Document extract START

Wednesday, April 3, 2013

Step 1: get your head on straight

Over the past couple of years, I've lost over 50lbs, over 40 of that in less than a year. So I get asked a lot how I did it.

I can tell folks are almost always disappointing when I tell them "diet and exercise". It's a boring explanation.

But the truth is that I would have never been able to do it without getting healthy on the inside first.

Sure. Other people lose weight  and they are still super fucked up in the head and/or are still generally unhappy people. We all know those folks. It's proof that merely getting skinny doesn't make life any better. 

A lot of those folks end up unhealthy on the outside again. Lots of them are the yo-yo dieters or the people who develop eating disorders or the people who no matter how much weight they lose, they still don't look especially great. 

So when I really talk to people about what I did, I will always mention that the first step was internal. It was getting my head and my heart straight. The first commitment I made to myself was 6 months of going to therapy. No excuse.  And not half-assing it........not going once or twice over the course of 6 months and caling it good. Not saying "Ugh, I can't afford it this week" over sips of my Starbucks mocha. Not calling and canceling because I was too tired to go. No. Six months of going. Weekly. And taking those sessions and stewing on them. Digging in to them. Getting homework from my therapist and doing it.

None of this started being about losing weight. I had accepted my weight. I was fine with it. I figured I was who I was and I should learn to love it. And I did. My bigger problems were in why I got in my marriage and why I stayed in it and the relationships I had with people and what kind of parent I was. THOSE were the things that needed fixing. Not my waistline.

But once I truly tackled those and began the hard work of fixing my  heart and soul........all of the sudden I loved myself enough to be truly good to myself. Because I realized I really was worth it.

Document extract END
Recorded information START

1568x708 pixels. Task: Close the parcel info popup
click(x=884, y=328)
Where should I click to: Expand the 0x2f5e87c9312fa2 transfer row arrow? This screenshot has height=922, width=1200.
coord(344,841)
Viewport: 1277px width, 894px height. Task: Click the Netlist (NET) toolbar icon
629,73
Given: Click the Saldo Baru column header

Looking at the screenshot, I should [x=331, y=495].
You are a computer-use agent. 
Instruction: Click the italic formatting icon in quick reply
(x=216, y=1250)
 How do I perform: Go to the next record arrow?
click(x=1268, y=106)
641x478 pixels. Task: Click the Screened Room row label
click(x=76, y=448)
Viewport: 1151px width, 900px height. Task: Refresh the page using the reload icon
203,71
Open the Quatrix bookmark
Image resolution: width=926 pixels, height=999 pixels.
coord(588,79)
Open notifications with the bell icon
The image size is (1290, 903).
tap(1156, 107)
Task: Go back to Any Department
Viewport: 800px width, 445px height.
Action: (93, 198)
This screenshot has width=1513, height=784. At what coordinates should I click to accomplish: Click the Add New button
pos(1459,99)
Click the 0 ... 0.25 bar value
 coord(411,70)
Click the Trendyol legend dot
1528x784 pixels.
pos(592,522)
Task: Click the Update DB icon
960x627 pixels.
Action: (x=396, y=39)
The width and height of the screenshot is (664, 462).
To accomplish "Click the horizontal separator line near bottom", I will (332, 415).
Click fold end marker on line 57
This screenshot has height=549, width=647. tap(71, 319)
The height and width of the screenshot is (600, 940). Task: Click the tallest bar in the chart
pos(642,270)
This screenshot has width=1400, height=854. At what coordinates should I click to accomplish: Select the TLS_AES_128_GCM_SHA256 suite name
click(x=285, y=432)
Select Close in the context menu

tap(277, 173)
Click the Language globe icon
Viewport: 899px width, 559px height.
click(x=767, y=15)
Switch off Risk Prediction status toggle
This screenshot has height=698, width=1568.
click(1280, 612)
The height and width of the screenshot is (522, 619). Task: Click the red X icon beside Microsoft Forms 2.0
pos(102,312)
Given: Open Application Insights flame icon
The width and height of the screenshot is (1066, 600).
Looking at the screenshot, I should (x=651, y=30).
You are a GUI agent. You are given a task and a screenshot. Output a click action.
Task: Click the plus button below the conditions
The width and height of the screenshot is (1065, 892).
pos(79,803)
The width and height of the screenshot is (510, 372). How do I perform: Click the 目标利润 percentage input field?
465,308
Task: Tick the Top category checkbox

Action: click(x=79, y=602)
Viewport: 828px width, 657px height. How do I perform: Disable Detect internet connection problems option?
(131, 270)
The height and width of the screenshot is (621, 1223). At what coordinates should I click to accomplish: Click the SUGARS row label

Recorded information END

Things to do:
• 1. Rewrite the passage of the weight-loss post that begins at the words "None of this" and stops after "Not my waistline.", putting "career" in place of "marriage".
• 2. In the weight-loss post, what was the first commitment the writer made to themselves?

Results of the tasks:
• 1.
None of this started being about losing weight. I had accepted my weight. I was fine with it. I figured I was who I was and I should learn to love it. And I did. My bigger problems were in why I got in my career and why I stayed in it and the relationships I had with people and what kind of parent I was. THOSE were the things that needed fixing. Not my waistline.

• 2. Six months of going to therapy every week.